Task objective >> Word for word, print each line of the listing below; pictures stay out.

---

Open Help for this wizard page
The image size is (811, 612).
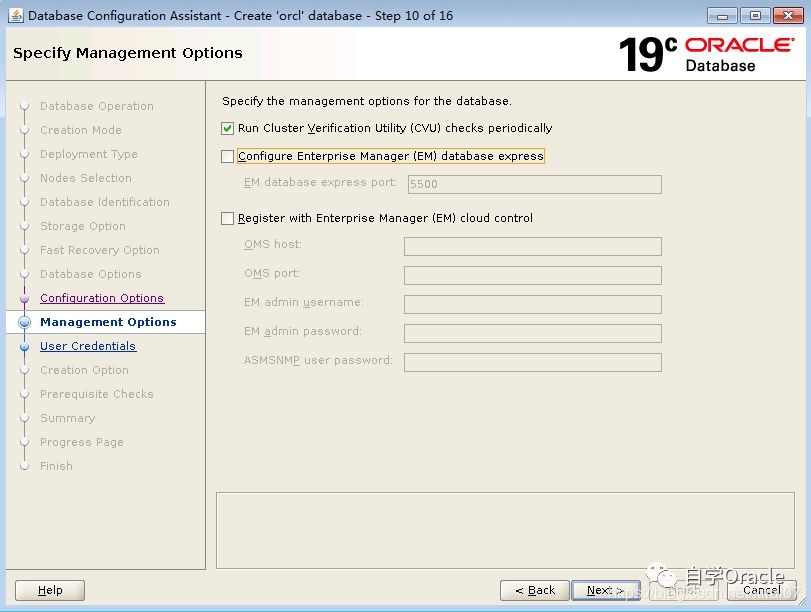click(50, 590)
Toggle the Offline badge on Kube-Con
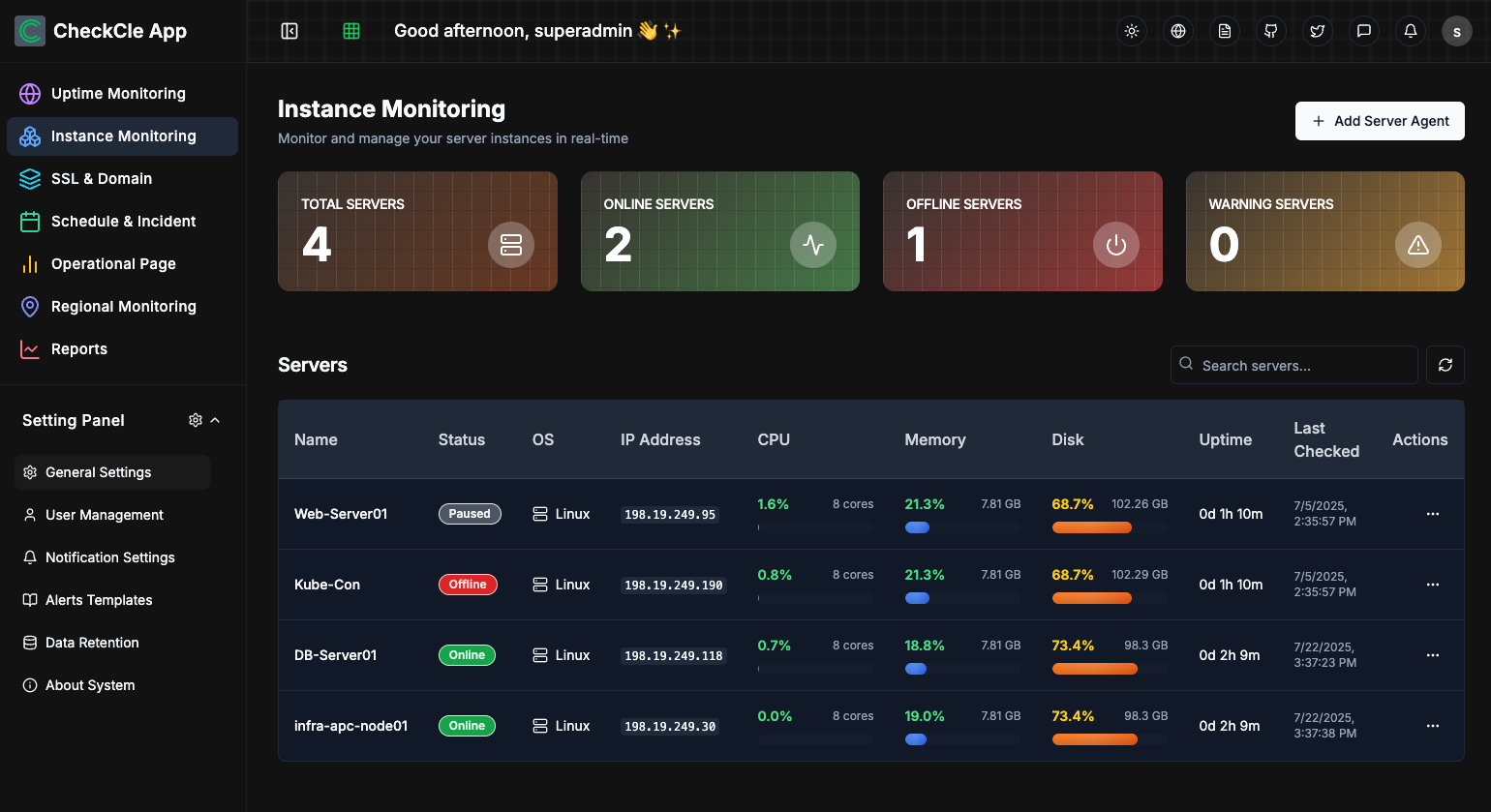This screenshot has width=1491, height=812. pos(468,585)
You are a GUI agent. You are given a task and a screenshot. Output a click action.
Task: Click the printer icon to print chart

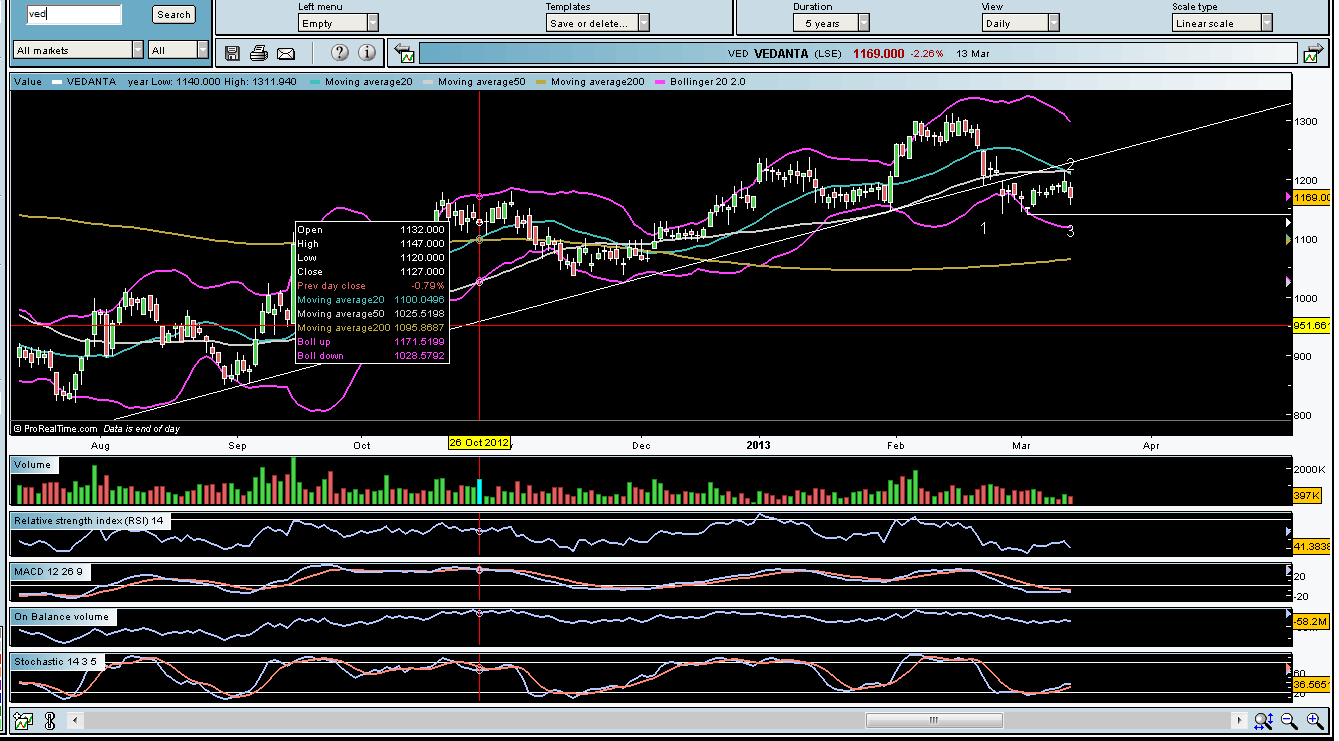259,53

---

Task response >>
Open Help for this wizard page
The image size is (811, 612).
click(50, 590)
Toggle the Offline badge on Kube-Con
This screenshot has width=1491, height=812. pos(468,585)
You are a GUI agent. You are given a task and a screenshot. Output a click action.
Task: Click the printer icon to print chart

259,53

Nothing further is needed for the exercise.